Closed aidanheerdegen closed 4 years ago
Confirmed this is an error in the integer division here:
https://github.com/payu-org/payu/blob/master/payu/models/mitgcm.py#L141
Another example with t_start = 30.0
and dt=0.001
:
(Pdb) p t_start
30.0
(Pdb) p dt
0.001
(Pdb) t_start // dt
29999.0
(Pdb) 30.0 // 0.001
29999.0
(Pdb) 30.0 / 0.001
30000.0
In the above case it erroneously claims the timestep is not a divisor of the runtime, when the timestep has not changed!
Presumably this is because 0.001 is not exactly representable as a float (I expect 0.001 has a recurring binary mantissa that gets rounded in the float representation) so it is actually slightly bigger than 0.001, so //
rounds down to 29999...?
Sounds plausible
Python 3.6.8 tells me
>>> 1//0.001
999.0
>>> 1/0.001
1000.0
>>> 1/1024
0.0009765625
>>> 1//0.0009765625
1024.0
ie the representation of 0.001 is slightly big, messing up the floor division //
, whereas 1/1024
is exact and the division works as expected. So it will depend on whether you get unlucky with the representability of dt.

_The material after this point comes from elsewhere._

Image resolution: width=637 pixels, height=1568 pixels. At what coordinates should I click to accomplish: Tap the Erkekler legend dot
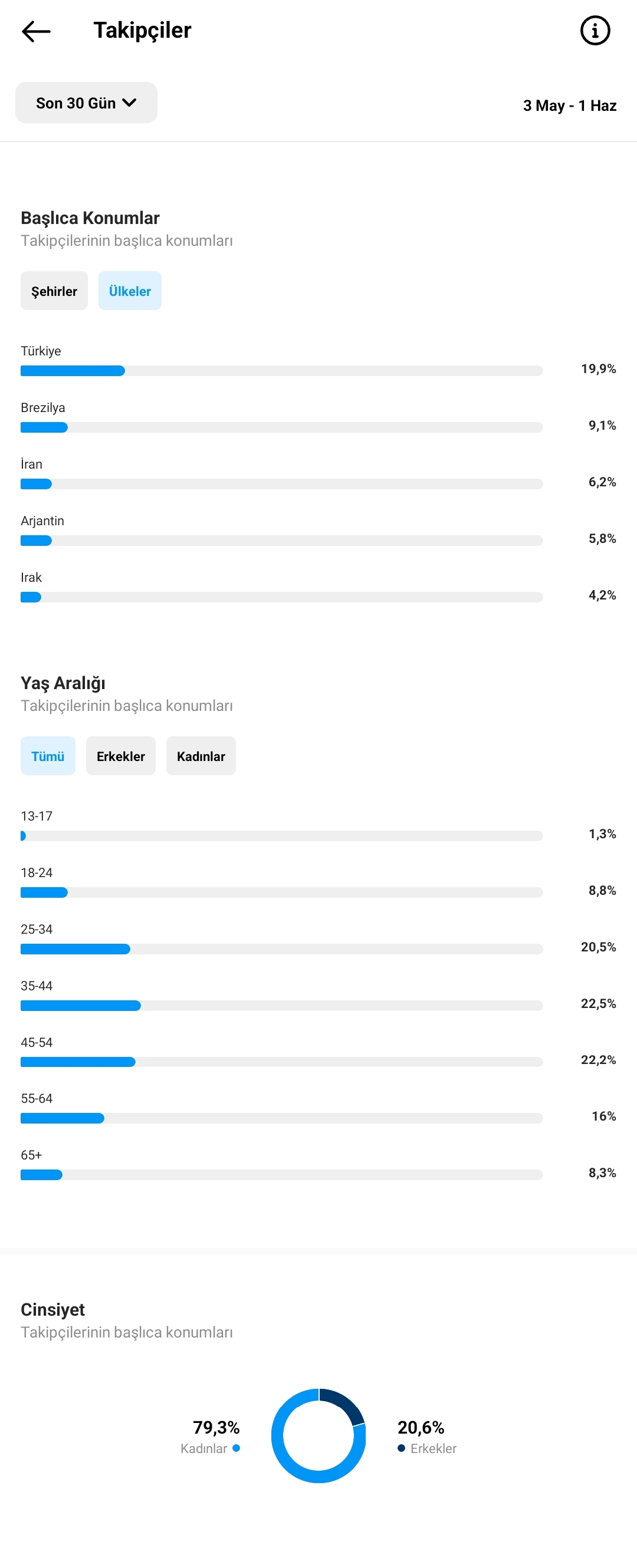tap(401, 1448)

It might be best to avoid testing for (in)equality with floats for this reason... it's a can of worms, e.g. https://dl.acm.org/doi/10.1145/103162.103163
A proper solution to this would be to use the python decimal library. This is not straightforward as the library used to parse the namelist data does not currently allow for this to be easily used, as values are returned as native python numeric types.
This sort of confusion is why I was surprised to hear that MITgcm supports a fractional timestep. In MOM5 it's an integer.